begin ENTRIES SUPPLIED
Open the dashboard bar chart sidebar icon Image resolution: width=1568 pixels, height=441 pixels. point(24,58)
end ENTRIES SUPPLIED
begin ENTRIES SUPPLIED
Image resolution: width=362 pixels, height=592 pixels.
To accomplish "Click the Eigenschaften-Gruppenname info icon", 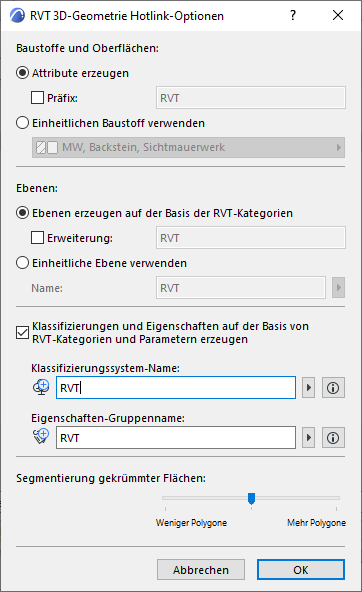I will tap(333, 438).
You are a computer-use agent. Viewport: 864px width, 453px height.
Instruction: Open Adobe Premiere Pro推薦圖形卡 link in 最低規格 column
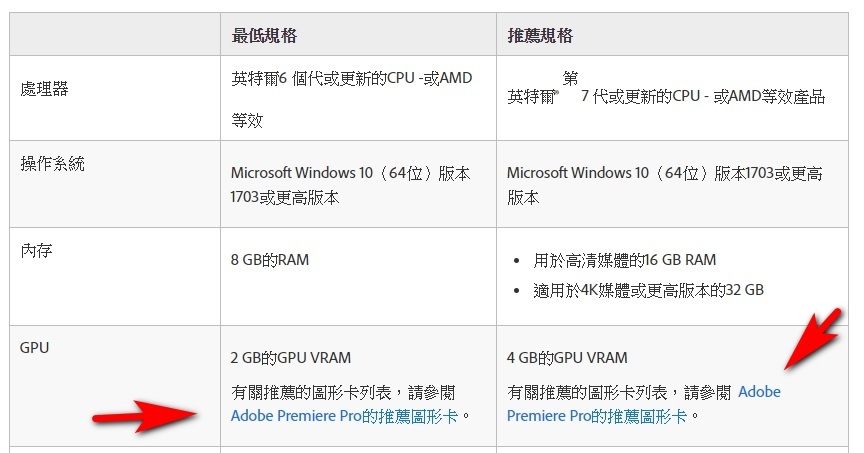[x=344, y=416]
end ENTRIES SUPPLIED
begin ENTRIES SUPPLIED
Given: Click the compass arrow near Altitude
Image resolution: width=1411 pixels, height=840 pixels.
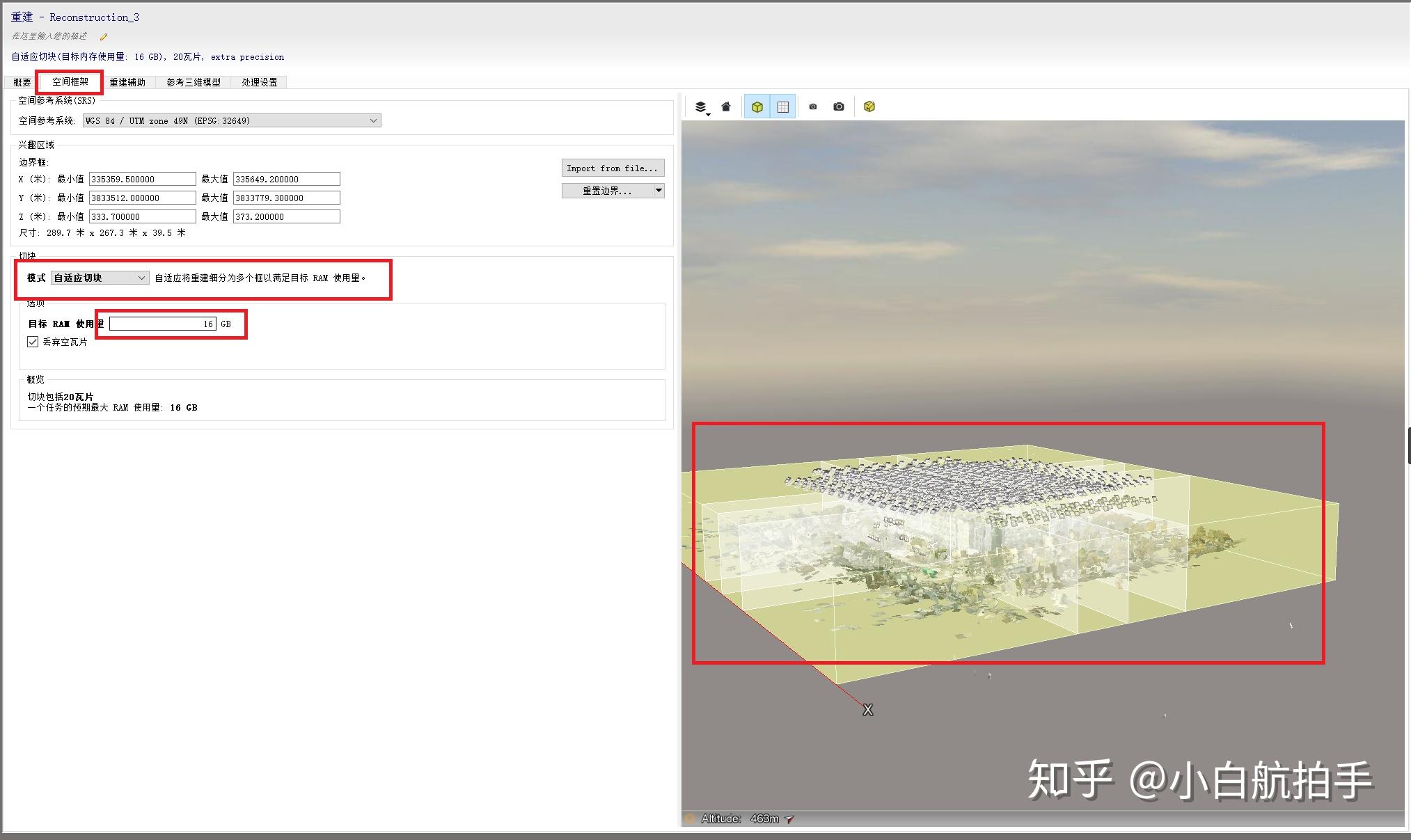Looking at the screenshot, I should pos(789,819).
end ENTRIES SUPPLIED
-- TASK REQUIREMENTS --
Reproduce the rows verbatim, starting at the one that contains "Given: Click the compass arrow near Altitude" and ending at the one that contains "Looking at the", with both included. Leave the pictures out of your answer.

-- OUTPUT FOR THIS EXERCISE --
Given: Click the compass arrow near Altitude
Image resolution: width=1411 pixels, height=840 pixels.
Looking at the screenshot, I should pos(789,819).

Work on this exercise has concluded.